I just got back from reprising much of my own trip to Portugal and Extremadura, Spain, in 1963, when there were no four-lane roads and tourists were as common away from Lisbon as moon men. Today, tourism has taken over the central towns and cities. … Restaurants and too many tourist shops are making historic centers more Epcot than real. The language you hear is often not the language of the country you’re visiting.

That in my opinion means a guidebook, with some history and independent travel, is more valuable, more exciting, more educational than joining a tour. The individual can start early, more at will, see secondary sites that the tours skip. In Lisbon, the crowds entering Hieronymus Monastery and St. George’s Castle last week seemed more like they were trying to buy tickets for a rock concert. But I was virtually alone in the Gulbenkian Museum, which is a marvel, one man’s collection, as varied as William Randolph Hearst’s.

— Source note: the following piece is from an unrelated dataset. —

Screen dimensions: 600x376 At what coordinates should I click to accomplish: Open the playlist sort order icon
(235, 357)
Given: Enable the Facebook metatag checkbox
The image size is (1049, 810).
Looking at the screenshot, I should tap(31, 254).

So I think guidebooks are very important, but not now as well used since touring has become an alternative. Funny — in the 1960’s only the rich toured, while all others did it with a book. Now it’s reversed. Inexpensive travel is often the tour, and the wealthy often skip tours, but might engage guides.

The Lingering Value of Print Guidebooks

It is worth noting that Davis’s Kindle reprise costs $2.99 on — only 44 cents more than Frommer’s original book — whereas Frommer’s own current Europe guidebook lists at $24.99. As Davis said, multiply by 10! Unless you have a smartphone, yeesh — these are confounding times for readers and publishers alike.

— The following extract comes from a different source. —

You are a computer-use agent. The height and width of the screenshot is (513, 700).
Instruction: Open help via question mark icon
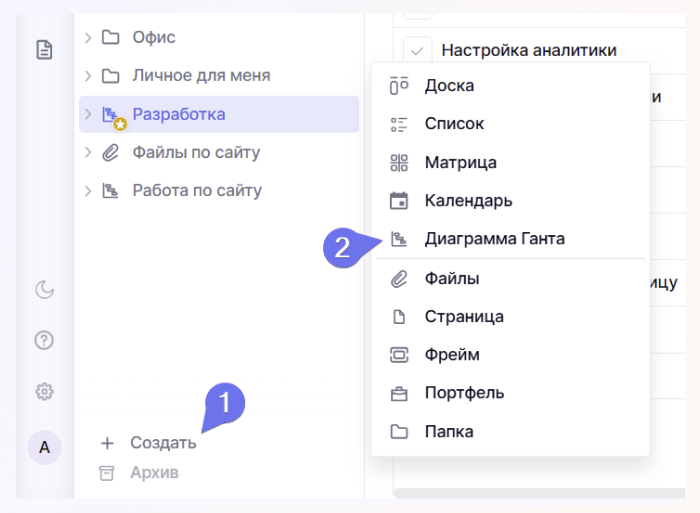click(44, 340)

Worldwide access to affordable and reliable Internet connections is still elusive. In more remote or developing destinations, this is due to infrastructure issues — hotels are not all wired, and big data pipes and wireless towers are still rare. But even in the most wired, tourist-choked locations, international roaming and data fees are simply prohibitively expensive, even for the most well-off travelers.

Until that changes, folks will purchase and pack print guides, and someone will keep printing them for us to buy.